Response: Although the NOx and VOC nonroad precusor emissions are of concern for the regional analysis, this is project-level hotspot analysis and as stated in the above referenced guidance and summarized on page 6 of the report : "EPA requires hotspot findings to be based on directly emitted PM2.5, since secondary [precusor] particles take several hours to form in the atmosphere giving emissions time to disperse beyond the immediate area of concern" for a localized analysis.
Also, the study area is the immediate vicinity of I-695. According to page 8, "Existing and future land use along the study portion of the I-695 corridor consists of a mixture of suburban-residential and employment-commercial." Therefore, nonroad emissions would not significantly affect the study area.Comment: 6. Do the truck %ages in this report compare at all to the truck model results from the BMC transportation model?
Response: The truck percentages were provided by SHA for the roadways within the study area. The purpose of the study is a project-level "hot-spot" analysis. Therefore, truck percentages (resulting in the number of diesel trucks) particular to the study area are needed to determine if the project would result in any "hot spot" violations of the NAAQS. Using the region wide truck percentages in the BMC model would not provide an accurate comparison for the project level hotspot analysis.
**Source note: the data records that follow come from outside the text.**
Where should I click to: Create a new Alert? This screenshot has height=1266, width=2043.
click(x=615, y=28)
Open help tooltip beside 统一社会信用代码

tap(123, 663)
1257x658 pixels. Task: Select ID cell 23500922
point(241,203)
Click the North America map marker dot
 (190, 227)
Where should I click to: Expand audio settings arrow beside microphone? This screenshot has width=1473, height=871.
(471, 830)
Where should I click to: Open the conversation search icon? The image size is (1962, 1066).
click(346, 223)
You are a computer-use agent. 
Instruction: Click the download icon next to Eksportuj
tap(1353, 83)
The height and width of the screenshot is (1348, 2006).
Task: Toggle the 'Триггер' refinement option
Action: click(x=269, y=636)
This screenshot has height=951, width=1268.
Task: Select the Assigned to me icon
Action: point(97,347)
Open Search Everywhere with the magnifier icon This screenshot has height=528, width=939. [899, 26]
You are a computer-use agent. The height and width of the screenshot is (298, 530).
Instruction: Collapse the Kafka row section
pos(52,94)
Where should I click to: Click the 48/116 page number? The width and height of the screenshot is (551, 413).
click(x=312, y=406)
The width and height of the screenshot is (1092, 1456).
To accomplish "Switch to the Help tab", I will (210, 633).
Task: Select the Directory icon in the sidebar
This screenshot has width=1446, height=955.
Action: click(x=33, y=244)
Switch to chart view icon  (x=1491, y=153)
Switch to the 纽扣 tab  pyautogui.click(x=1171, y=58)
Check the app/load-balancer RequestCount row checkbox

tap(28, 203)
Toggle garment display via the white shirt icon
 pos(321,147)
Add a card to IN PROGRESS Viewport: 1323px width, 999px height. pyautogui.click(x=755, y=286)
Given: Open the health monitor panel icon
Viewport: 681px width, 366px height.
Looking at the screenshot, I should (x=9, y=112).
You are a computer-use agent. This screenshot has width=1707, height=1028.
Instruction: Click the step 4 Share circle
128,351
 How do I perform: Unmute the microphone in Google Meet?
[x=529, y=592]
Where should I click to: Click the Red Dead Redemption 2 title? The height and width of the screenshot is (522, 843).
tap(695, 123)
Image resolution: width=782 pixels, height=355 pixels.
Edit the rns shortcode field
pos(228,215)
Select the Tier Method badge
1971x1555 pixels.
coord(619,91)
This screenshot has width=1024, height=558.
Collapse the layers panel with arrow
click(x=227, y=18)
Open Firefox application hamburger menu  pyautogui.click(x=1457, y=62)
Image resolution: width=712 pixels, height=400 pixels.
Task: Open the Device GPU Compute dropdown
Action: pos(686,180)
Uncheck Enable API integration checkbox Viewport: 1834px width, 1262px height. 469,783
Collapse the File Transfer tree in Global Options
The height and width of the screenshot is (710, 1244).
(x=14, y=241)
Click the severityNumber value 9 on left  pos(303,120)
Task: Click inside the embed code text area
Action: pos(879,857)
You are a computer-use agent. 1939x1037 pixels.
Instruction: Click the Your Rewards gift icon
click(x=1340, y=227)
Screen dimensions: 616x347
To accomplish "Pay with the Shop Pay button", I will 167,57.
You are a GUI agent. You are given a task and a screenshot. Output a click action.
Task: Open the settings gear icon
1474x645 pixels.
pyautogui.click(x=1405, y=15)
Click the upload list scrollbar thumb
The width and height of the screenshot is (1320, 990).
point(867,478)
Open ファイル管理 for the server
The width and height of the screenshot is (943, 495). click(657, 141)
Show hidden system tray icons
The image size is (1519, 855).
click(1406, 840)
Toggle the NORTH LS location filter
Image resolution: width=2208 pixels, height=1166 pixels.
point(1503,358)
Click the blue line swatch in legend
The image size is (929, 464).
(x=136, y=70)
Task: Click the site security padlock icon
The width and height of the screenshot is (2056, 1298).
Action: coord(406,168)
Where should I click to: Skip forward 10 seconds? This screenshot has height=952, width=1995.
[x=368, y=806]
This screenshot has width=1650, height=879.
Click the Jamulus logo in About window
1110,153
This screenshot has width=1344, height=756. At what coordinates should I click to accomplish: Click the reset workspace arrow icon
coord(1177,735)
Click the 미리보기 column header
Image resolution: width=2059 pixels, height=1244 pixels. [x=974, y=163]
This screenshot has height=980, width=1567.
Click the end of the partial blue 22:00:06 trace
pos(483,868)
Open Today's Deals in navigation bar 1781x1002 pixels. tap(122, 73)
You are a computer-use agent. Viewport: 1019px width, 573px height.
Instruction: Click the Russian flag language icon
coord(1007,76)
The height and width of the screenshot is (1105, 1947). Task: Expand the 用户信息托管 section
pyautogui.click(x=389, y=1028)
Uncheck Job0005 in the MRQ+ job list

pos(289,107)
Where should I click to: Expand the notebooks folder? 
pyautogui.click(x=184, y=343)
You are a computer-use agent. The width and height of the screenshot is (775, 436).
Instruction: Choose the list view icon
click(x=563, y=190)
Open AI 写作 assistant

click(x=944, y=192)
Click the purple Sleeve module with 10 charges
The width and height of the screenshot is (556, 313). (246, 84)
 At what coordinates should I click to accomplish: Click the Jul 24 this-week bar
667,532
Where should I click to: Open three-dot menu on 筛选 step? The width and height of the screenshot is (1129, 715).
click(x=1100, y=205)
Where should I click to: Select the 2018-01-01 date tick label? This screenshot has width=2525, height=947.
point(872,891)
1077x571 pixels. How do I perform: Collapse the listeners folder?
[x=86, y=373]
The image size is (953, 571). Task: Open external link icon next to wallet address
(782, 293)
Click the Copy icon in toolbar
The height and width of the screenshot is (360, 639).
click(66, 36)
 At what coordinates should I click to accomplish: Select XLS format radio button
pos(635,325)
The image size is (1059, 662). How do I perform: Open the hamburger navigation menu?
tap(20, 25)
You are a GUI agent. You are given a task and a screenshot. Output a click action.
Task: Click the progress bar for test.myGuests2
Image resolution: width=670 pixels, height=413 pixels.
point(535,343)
On 8/16/07 5:16 PM, "Sara Tomlinson" <email@example.com> wrote:
Here are some informal comments I'd like to make on the I-695 PM2.5 conformity determination.
Comment 1) The Baltimore Regional Transportation Board should be abbreviated at BRTB rather than BRTP.
Response: Will comply
Comment 2) The Direct PM2.5 numbers in Table 2 should be updated with numbers from the most recent
approved conformity determination (the one that is referenced in footnote 3). The 2002 number is the same, but the 2010, 2020, and 2030 numbers
are slightly different.
Response: Will comply
Comment 3) The second paragraph under Section E on the sentence starting "Therefore, construction
emissions...." Add a "be" before and a "d" on the end of "include."
Response: Will comply
Comment 4) In Section E under Air Quality- Monitors, it states that there are 8 monitors in the Baltimore
nonattainment area. The Baltimore nonattainment area includes Anne Arundel, Carroll, Harford, and Howard Counties, as well as Baltimore County
and Baltimore City. I believe the entire area includes more than 8 monitors. If you are referring to just the Baltimore City-Baltimore County
area only, that should be specified. Also, are there 8 PM2.5 monitors, or 8 total monitors?
Response: Revised text to indicate PM2.5 monitors in the Baltimore Region
Comment 5) Under Section E, Future Scenario, it says a "continued decline" is shown through 2030. Is it
a continued decline if the number goes up between 2020 and 2030? I know you mention that as well, but maybe the word "continued" isn't
Response: Text revised to clarify an overall decline
Comment 6) Under footnote #8, change "will" to "with".